Banks in Cyprus are scheduled to reopen after staying closed for more than a week in Europe’s latest financial crisis. Some restrictions will remain in place, the Associated Press reports:
Cash withdrawals will be limited to 300 euros ($383) per person each day. . .
Other capital controls include a cap of 5,000 euros on transactions with other countries, provided the customer presents supporting documents. Payments above that amount will need special approval.
Travelers leaving the country won’t be able to take with them anything over 1,000 euros in cash — as well as the equivalent sum in foreign currency.
As part of a deal reached over the weekend, Cyprus will receive $13 billion in loans from international lenders, but one of the country’s largest banks will close, and there will be other costs, too:
The deal. . . will force large losses on those holding deposits of more than $130,000 in Cypriot banks, and it will split the country’s second-largest bank, Cyprus Popular, also known as Laiki, into two. Deposits of less than $130,000 will go into a “good” bank. Deposits above that level will go into a “bad” one, and depositors and bondholders may recover little or none of their money.
The country’s banks were using Russian deposits to buy Greek bonds. The Greek bonds went bad, and the Cypriot banks lost a bundle. They now need a bailout from their euro zone partners, but it’s tough to convince German taxpayers to pony up if they think the money is really going to Russian oligarchs.
Last week, the International Monetary Fund, the European Union and Cyprus’s own government concocted a scheme that would have propped up two of the island’s largest insolvent banks, partly by confiscating the supposedly insured deposits of small savers. The Cypriot parliament rejected it in the face of amply justified public protests. Plan B winds up the two banks, puts a de facto end to Cyprus’s days as an unsustainable offshore bank center and imposes the costs on big depositors — who include a disproportionate number of Russian tax avoiders and similar folk.
Neil Irwin criticized Eurogroup president Jeroen Dijsselbloem, who suggested Monday that the Cypriot plan could be a model for resolving troubled banks elsewhere:
If there is a risk in a bank, our first question should be ‘Okay, what are you in the bank going to do about that? What can you do to recapitalize yourself?’ If the bank can’t do it, then we’ll talk to the shareholders and the bondholders, we’ll ask them to contribute in recapitalizing the bank, and if necessary the uninsured deposit holders. . . It will force all financial institutions, as well as investors, to think about the risks they are taking on because they will now have to realize that it may also hurt them.
Irwin writes that forcing depositors to pay and restricting the flow of funds in banks sets a dangerous precedent:
If you are a depositor in a European bank, you now have every incentive in the world to move your money somewhere safer, or even to keep it in cash, the minute you detect any hint that your nation could end up in the same place Cyprus did.
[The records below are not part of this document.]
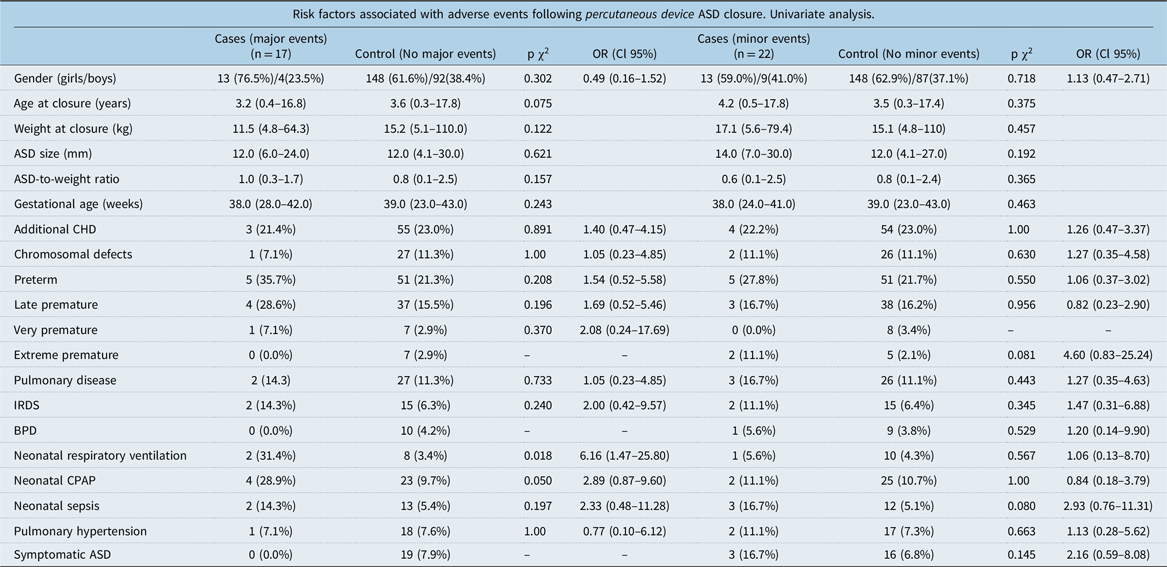This screenshot has height=567, width=1167.
Task: Select the "Symptomatic ASD" row label
Action: [64, 555]
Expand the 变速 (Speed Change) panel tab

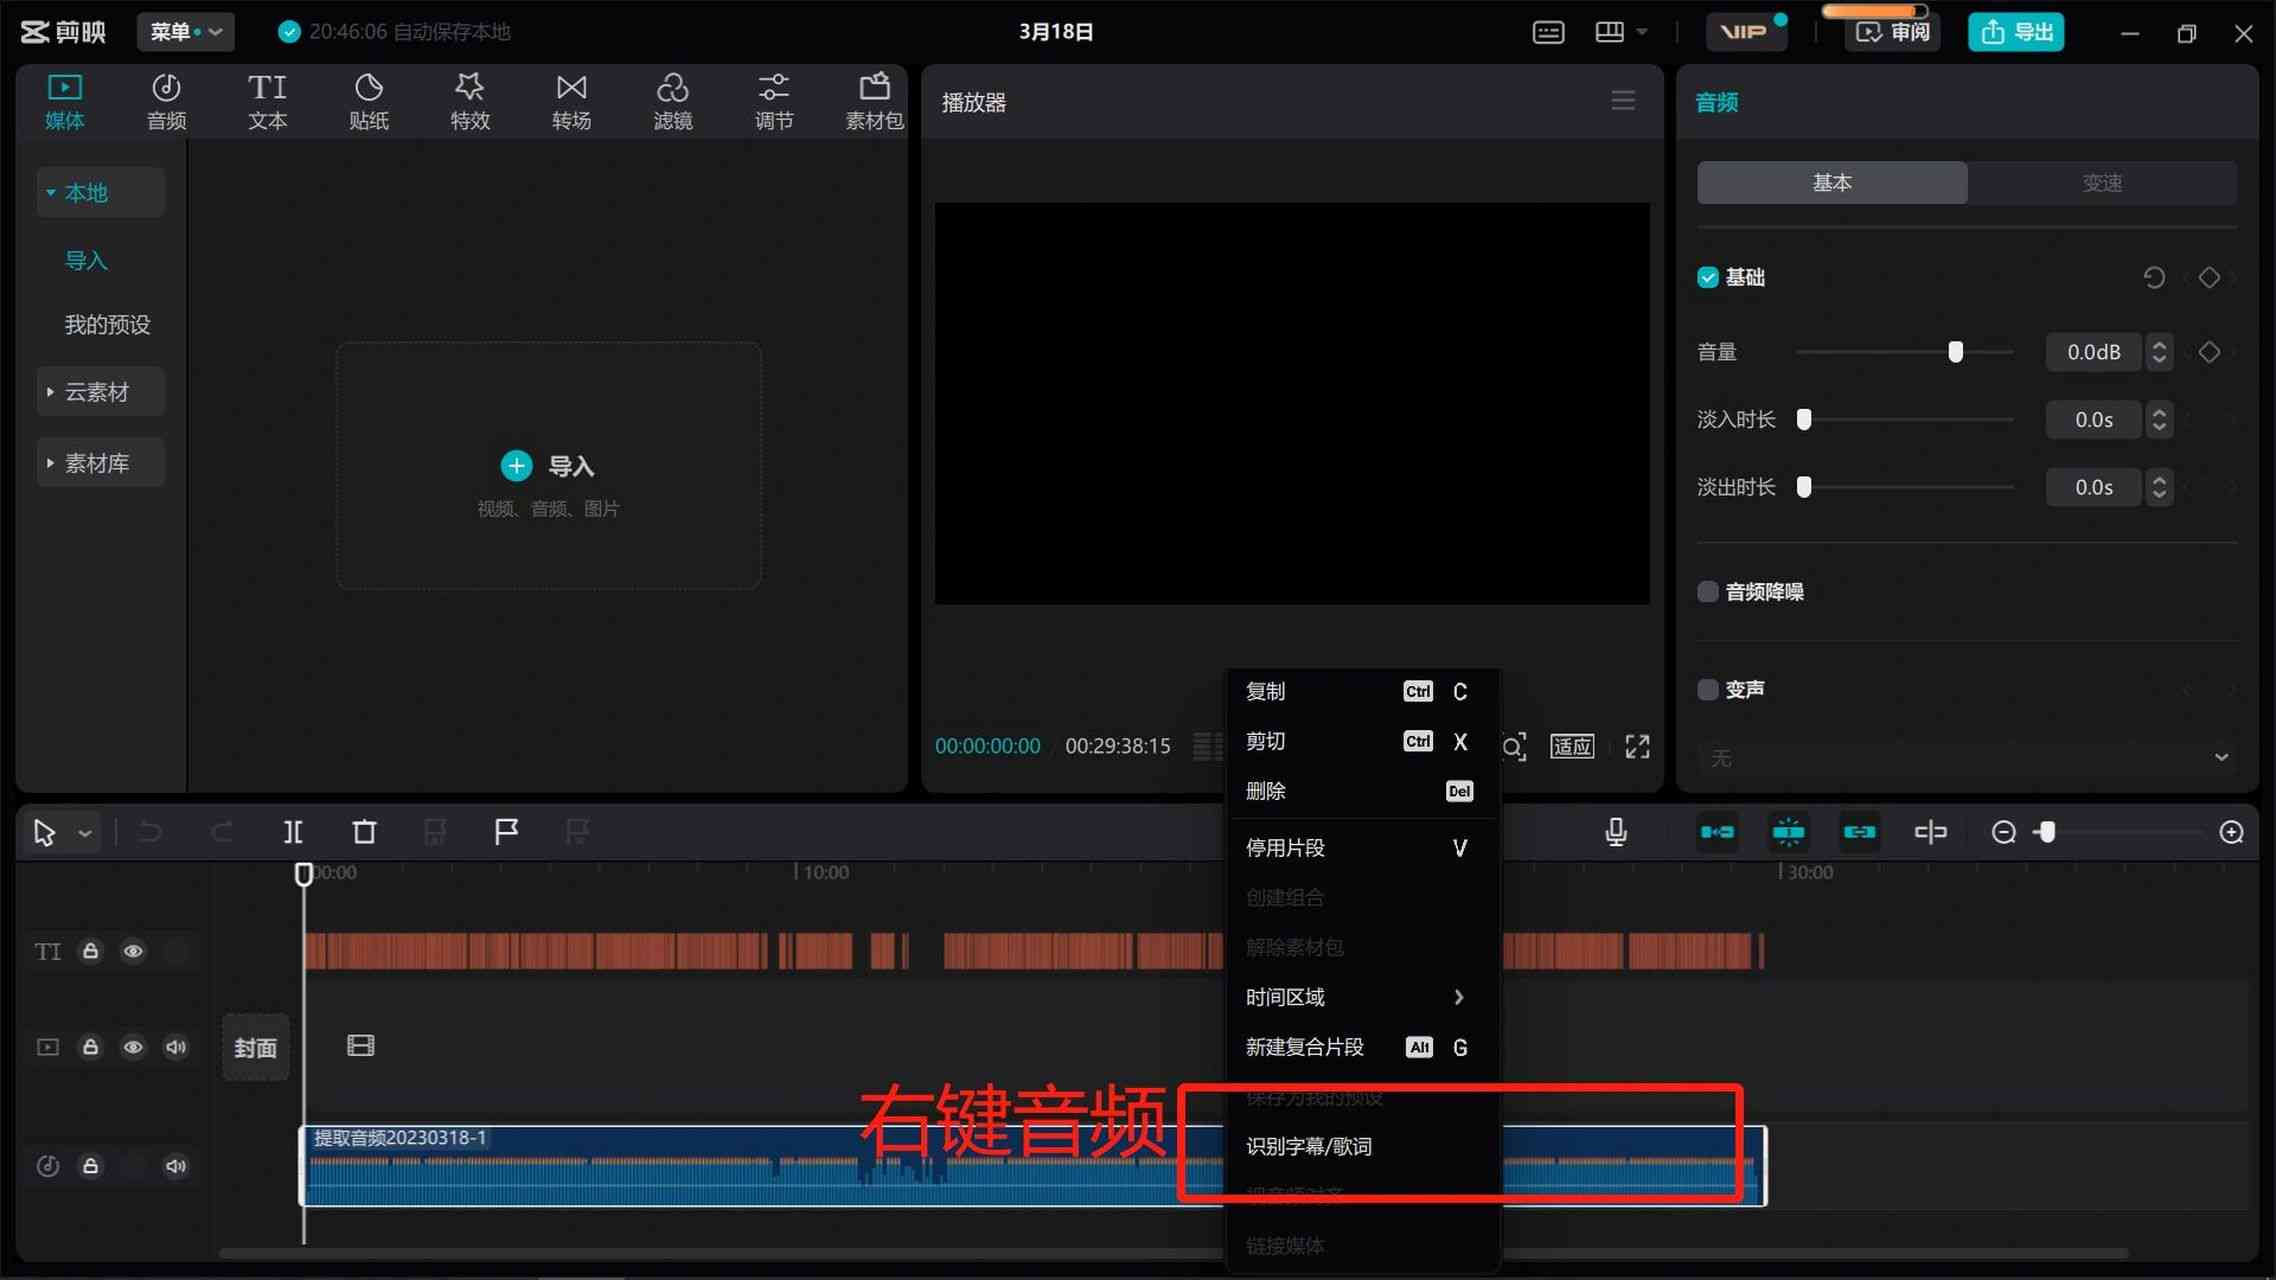(2102, 183)
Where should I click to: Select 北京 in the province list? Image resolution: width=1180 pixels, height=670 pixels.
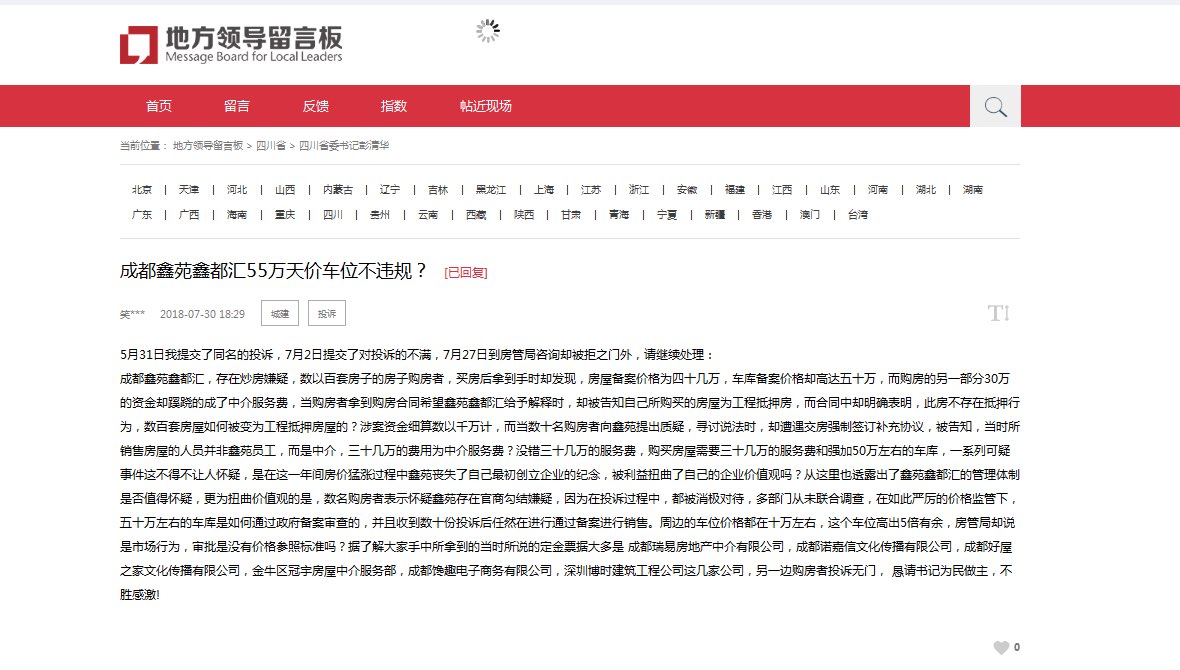click(142, 190)
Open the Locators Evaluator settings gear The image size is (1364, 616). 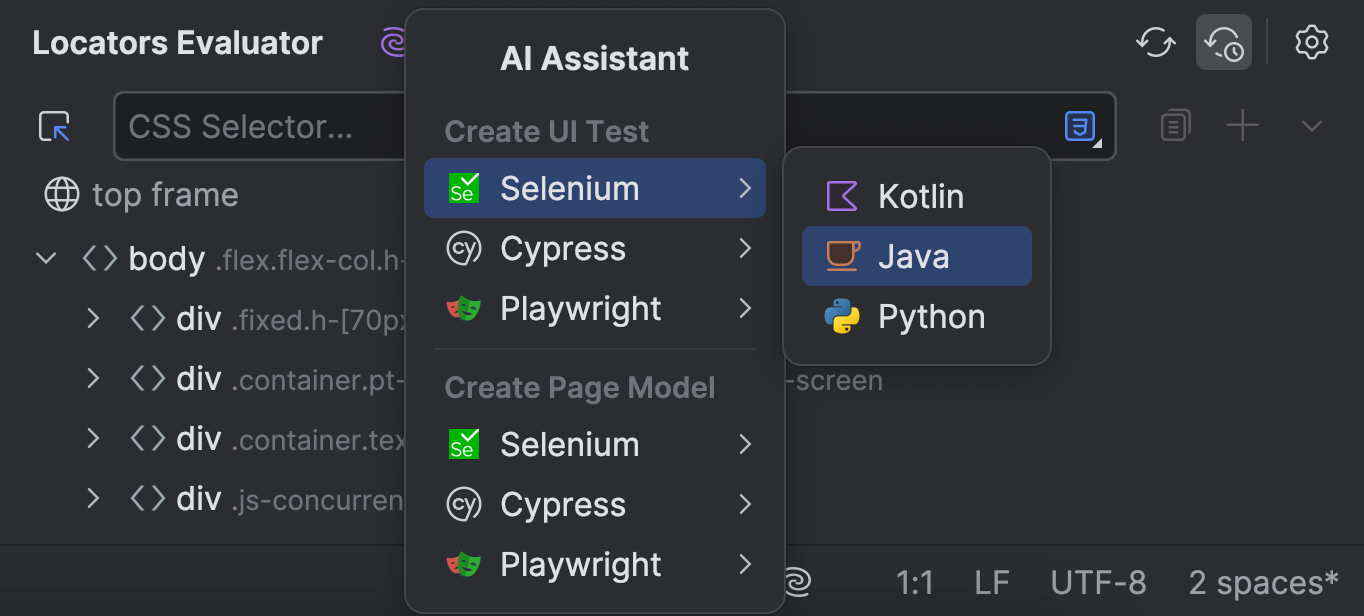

The next time there is a banking panic in Europe, it will move much faster, and be much harder to control, than those of the recent past, as depositors try to get ahead of future losses and capital controls.
The deal will have consequences outside Europe, too. Max Fisher writes that the agreement with European leaders is a diplomatic defeat for Russia:
Russia has a few interests at stake in the European Union bailout for Cyprus. The first and most obvious is that Russian citizens stand to lose billions of dollars worth of savings in Cyprus’s banking sector, which serves as a low-tax haven for Russian oligarchs. Those oligarchs, remember, wield outsize political power within Russia. The second is that Cyprus is a political client state of Moscow’s, a helpful little ally on such matters as sending arms to Syria. The third is symbolic, and doesn’t actually have that much to do with Cyprus itself, but with Russia’s standing in Europe.